Judo Kano Club

CODE MORAL

Fondateur du judo, Jigoro Kano était un homme visionnaire et cultivé. Il fût notamment nommé en 1899 au ministère de la Guerre comme président du Centre d’étude des arts militaires japonais, suite au rattachement des arts martiaux (dont le judo) au ministère et nommé secrétaire du ministre de l’Education Nationale.

 

« Le sens du sport n’est pas dans le score ou le record mais dans l’habileté et les moyens déployés pour y parvenir. »

Jigorō Kanō (1860/1938)

L'amitié  « c’est le plus pur des sentiments humains »

 

Le courage « c’est faire ce qui est juste »

 

La sincérité « c’est s’exprimer sans déguiser sa pensée »

 

L'honneur « c’est être fidèle à la parole donnée »

 

La modestie « c’est parler de soi-même sans orgueil »

 

Le respect « Sans respect aucune confiance ne peut naître »

 

Le contrôle de soi « c’est savoir se taire lorsque monte la colère »

 

La politesse « c’est le respect d’autrui »

CHRONIQUE

"Juin 2021"

Anton Geesink, le géant Néerlandais

Originaire des Pays-Bas, Anton Geesink (avril 1934-août 2010) a été un géant, dans tous les sens du terme. Athlète mesurant près de deux mètres, il complétait ses séances d’entraînement quotidiennes de judo par la pratique de la lutte gréco-romaine.
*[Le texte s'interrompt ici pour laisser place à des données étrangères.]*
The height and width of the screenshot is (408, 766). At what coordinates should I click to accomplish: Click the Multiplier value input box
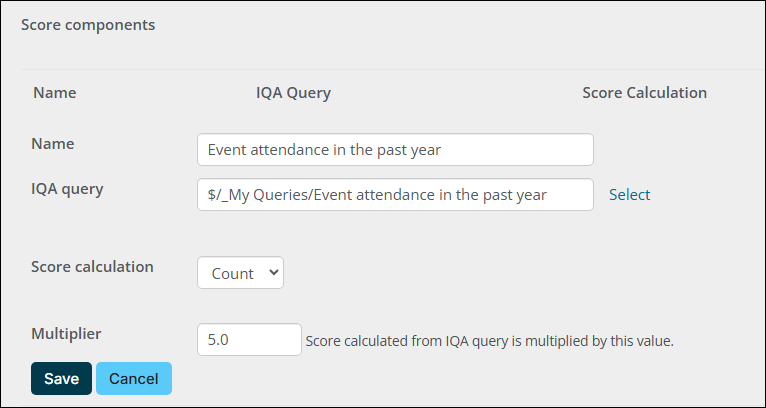[249, 340]
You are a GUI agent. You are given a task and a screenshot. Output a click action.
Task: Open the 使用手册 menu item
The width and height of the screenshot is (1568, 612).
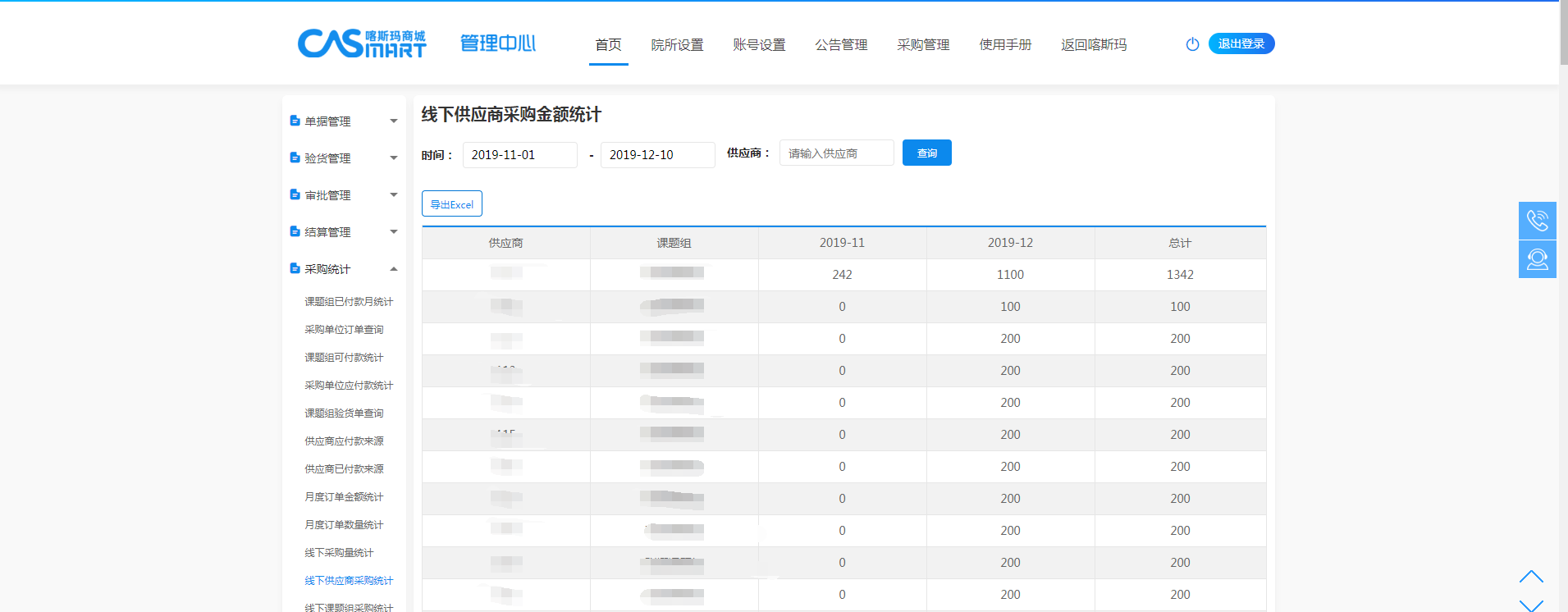click(1005, 45)
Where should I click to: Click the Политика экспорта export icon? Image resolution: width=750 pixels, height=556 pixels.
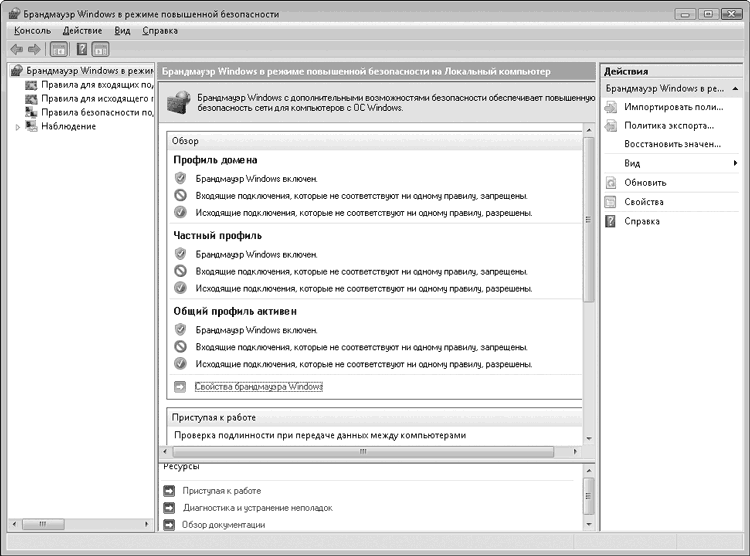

C’est sans doute son exigence et une condition physique exceptionnelle qui lui ont permis d’être le premier non japonais à remporter en judo le double titre de champion du monde en 1961 à Paris et de champion olympique en 1964 à Tokyo, en toutes catégories dans ces deux compétitions. Il a réédité l’exploit d’être à nouveau champion du monde en 1965 à Rio de Janeiro dans la catégorie des plus de 80 kg. Judoka très respecté au Japon, Anton Geesink a été honoré du grade de 10e dan par la Fédération Internationale de Judo en 1997.